No idea of runtimes; delete what you need



> Random thoughts for my playlist:
> 
> Please no Mahler


Okay, but Symphony No. 1 by either Bernstein or Haitink is worth checking out some other day



> I think a Beethoven piano sonata could be nice


No. 21 "Waldstein" (Hungerford, Kikuchi, or Bavouzet)



> I don't know a lot of Bach's music. Surprise me with something short or an excerpt of a longer work


Well-Tempered Clavier: Prelude and Fugue #2 (Sviatoslav Richter, either Book)



> Give me something to convince me that Wagner is "all that"


A sample from Die Walkure: "Schlafst du, Gast?" (Solti, Vienna Philharmonic)



> I love Prokofiev.
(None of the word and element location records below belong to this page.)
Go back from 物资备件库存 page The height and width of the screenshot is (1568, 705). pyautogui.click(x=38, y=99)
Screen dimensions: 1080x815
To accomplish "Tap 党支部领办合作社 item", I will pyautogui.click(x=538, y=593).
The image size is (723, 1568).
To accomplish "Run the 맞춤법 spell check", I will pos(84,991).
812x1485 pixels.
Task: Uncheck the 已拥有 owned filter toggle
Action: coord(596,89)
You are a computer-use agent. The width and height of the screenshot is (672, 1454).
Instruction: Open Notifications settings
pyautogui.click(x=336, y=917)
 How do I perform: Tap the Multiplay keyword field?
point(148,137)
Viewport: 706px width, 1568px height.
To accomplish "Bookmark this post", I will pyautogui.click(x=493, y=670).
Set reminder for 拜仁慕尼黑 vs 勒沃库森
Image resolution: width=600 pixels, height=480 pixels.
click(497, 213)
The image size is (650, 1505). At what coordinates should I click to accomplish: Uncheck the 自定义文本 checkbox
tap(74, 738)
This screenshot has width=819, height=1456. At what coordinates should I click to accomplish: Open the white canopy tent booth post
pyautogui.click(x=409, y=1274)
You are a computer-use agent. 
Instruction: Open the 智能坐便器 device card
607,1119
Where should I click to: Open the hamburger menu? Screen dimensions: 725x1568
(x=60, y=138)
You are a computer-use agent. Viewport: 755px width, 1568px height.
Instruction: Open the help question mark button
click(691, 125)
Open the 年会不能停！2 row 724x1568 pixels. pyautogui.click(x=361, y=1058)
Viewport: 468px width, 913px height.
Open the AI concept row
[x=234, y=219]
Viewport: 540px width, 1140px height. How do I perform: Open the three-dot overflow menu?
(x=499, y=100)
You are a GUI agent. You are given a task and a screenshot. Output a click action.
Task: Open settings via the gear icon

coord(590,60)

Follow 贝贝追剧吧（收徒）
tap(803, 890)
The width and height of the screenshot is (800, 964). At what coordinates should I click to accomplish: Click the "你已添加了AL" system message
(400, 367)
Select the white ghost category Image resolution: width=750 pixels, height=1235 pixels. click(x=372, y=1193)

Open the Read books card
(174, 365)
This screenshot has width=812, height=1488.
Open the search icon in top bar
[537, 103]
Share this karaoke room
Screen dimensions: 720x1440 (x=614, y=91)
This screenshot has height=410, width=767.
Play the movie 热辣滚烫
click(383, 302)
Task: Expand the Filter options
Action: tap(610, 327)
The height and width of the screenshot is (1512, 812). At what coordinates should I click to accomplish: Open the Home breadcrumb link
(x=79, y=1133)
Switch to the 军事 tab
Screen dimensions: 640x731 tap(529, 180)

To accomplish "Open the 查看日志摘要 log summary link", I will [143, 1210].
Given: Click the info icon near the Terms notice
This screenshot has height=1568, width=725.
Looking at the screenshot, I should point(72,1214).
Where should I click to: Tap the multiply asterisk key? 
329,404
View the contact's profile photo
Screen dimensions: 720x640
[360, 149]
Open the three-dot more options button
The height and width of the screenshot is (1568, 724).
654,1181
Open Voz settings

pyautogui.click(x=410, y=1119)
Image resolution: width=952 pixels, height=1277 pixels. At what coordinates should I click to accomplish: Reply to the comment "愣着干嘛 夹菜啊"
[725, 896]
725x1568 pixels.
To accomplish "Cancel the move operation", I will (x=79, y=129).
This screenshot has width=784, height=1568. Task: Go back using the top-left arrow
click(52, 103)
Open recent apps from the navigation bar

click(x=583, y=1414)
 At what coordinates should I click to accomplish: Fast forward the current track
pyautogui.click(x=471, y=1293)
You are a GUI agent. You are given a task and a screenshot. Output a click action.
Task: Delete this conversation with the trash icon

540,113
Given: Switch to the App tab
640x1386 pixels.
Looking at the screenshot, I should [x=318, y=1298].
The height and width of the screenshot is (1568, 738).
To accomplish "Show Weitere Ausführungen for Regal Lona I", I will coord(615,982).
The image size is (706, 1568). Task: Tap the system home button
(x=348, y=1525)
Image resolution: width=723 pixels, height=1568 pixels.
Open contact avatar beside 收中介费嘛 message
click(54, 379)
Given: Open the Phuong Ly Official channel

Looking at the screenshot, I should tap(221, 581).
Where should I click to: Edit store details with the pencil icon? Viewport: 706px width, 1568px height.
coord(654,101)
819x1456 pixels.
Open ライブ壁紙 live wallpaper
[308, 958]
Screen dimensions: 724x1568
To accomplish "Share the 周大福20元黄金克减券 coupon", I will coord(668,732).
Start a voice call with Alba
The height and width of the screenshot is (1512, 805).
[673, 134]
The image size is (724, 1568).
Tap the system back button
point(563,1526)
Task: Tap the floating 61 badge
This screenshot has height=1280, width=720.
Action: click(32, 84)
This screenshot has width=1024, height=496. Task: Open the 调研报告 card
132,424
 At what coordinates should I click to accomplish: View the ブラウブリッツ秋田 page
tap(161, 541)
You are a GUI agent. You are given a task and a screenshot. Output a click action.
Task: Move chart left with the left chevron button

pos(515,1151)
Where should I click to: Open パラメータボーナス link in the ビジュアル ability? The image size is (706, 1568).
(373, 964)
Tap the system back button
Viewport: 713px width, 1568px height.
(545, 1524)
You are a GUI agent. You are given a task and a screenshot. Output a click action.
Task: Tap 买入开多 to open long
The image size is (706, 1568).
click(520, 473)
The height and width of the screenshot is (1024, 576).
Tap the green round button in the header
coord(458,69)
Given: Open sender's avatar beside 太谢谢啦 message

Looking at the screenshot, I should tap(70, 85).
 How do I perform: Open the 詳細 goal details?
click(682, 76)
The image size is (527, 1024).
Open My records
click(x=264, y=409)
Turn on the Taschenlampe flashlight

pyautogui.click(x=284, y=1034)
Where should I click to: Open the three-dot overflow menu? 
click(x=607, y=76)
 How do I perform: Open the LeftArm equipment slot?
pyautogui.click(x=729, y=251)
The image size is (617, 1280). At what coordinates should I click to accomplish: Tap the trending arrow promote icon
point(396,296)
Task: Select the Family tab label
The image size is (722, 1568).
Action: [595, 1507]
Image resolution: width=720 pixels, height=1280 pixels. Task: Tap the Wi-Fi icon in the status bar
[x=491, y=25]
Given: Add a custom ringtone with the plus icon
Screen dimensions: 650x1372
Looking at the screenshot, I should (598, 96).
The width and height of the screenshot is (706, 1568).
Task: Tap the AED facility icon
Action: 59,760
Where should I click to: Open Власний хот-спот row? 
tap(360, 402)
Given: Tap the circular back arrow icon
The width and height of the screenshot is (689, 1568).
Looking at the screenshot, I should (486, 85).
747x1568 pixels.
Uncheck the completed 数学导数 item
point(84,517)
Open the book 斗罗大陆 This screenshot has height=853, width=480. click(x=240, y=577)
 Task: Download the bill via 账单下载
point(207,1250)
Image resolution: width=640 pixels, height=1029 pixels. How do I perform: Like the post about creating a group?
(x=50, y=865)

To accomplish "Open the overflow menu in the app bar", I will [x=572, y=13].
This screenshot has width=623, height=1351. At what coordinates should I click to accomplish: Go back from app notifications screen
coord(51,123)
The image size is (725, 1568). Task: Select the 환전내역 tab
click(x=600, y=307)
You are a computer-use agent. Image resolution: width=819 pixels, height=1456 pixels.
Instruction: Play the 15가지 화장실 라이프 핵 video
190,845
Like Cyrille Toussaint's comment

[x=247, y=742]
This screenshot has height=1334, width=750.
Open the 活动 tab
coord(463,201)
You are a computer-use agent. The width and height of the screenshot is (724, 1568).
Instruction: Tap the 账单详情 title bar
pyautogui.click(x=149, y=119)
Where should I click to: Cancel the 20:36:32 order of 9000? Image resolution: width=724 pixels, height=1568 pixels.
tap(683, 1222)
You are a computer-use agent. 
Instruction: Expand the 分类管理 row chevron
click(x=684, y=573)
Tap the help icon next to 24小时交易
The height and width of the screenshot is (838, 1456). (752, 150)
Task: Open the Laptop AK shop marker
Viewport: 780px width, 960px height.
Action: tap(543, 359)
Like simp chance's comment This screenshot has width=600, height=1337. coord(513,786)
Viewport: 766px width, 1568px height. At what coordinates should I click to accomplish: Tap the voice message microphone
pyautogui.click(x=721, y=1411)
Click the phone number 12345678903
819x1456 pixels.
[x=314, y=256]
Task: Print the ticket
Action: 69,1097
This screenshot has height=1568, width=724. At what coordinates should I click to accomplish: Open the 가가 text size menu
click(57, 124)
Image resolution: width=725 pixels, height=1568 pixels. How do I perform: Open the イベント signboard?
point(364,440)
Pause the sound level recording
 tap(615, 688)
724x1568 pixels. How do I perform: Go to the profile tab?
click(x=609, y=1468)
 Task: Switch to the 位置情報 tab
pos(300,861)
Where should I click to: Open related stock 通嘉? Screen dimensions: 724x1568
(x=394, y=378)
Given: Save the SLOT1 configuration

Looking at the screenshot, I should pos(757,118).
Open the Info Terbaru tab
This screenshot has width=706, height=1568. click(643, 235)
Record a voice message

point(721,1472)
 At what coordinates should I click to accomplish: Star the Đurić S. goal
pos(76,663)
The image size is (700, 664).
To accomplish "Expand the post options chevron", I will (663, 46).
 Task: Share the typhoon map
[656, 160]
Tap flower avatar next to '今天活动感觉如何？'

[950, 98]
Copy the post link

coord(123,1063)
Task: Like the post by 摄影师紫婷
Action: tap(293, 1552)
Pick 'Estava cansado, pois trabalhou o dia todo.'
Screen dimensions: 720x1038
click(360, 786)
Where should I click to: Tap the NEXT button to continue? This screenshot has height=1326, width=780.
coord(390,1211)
If there is a Prokofiev recording you are passionate about, I'd love to hear it!


Romeo and Juliet (Riccardo Muti, Philadelphia Orchestra, mostly for Dance of the Knights)



> French stuff is welcome


Saint-Saens: Morceau de concert, Op. 94 (Peter Damm, Siegfried Kurz, Dresden Staatskapelle)



> Lesser heard mid-century American stuff: William Schumann, obscure Copland, obscure Samuel Barber, Howard Hanson


Hanson Symphony No. 1 (Schwarz, Seattle Symphony)



> Somebody with a golden voice or tone that would make angels weep and attention-deficit-toddlers stand in a trance


Bizet's Carmen: Habanera (Teresa Berganza, Claudio Abbado, London Symphony Orchestra)


----------